** Material shown follows **

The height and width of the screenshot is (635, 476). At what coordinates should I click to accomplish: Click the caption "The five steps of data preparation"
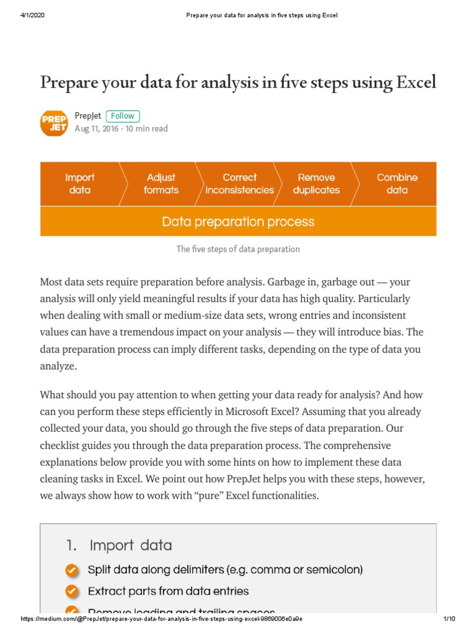point(238,249)
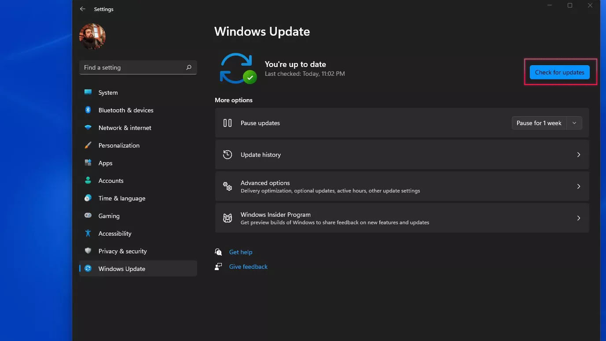Click the System monitor icon in sidebar
This screenshot has height=341, width=606.
click(x=88, y=93)
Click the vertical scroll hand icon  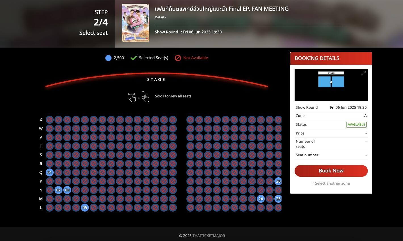[x=145, y=97]
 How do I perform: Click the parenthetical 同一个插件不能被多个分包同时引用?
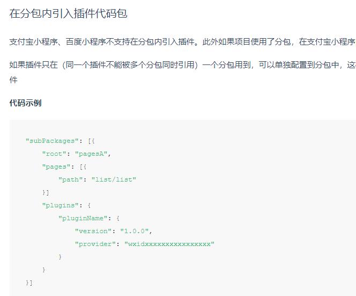[130, 65]
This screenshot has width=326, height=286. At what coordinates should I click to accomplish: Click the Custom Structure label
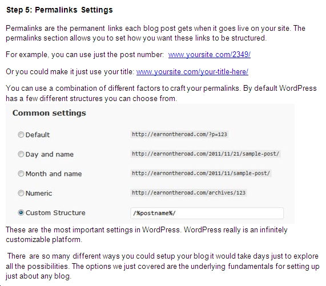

** End of Material shown **

- Exercise goal
The answer should consist only of the lines from the one with "How do I perform: Click" through the last line of the material above, copied exactly, with no pictures.

- Response
 How do I perform: Click the parenthetical 同一个插件不能被多个分包同时引用?
[130, 65]
This screenshot has width=326, height=286. At what coordinates should I click to accomplish: Click the Custom Structure label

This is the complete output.